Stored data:
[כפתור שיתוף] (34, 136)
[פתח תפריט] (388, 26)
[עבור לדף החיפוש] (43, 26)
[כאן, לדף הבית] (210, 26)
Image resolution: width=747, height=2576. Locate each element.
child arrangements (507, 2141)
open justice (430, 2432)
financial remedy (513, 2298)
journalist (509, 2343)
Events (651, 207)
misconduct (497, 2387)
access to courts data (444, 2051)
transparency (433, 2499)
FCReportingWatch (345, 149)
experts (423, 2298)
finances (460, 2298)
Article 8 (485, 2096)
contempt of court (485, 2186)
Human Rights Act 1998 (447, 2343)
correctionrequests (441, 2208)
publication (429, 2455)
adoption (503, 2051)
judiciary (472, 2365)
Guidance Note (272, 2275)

_WORK REQUIRED:_ Using the same words as the original, repeat the records above.

_ANSWER TO THE EXERCISE:_
[כפתור שיתוף] (34, 136)
[פתח תפריט] (388, 26)
[עבור לדף החיפוש] (43, 26)
[כאן, לדף הבית] (210, 26)
Image resolution: width=747, height=2576. Locate each element.
child arrangements (507, 2141)
open justice (430, 2432)
financial remedy (513, 2298)
journalist (509, 2343)
Events (651, 207)
misconduct (497, 2387)
access to courts data (444, 2051)
transparency (433, 2499)
FCReportingWatch (345, 149)
experts (423, 2298)
finances (460, 2298)
Article 8 (485, 2096)
contempt of court (485, 2186)
Human Rights Act 1998 (447, 2343)
correctionrequests (441, 2208)
publication (429, 2455)
adoption (503, 2051)
judiciary (472, 2365)
Guidance Note (272, 2275)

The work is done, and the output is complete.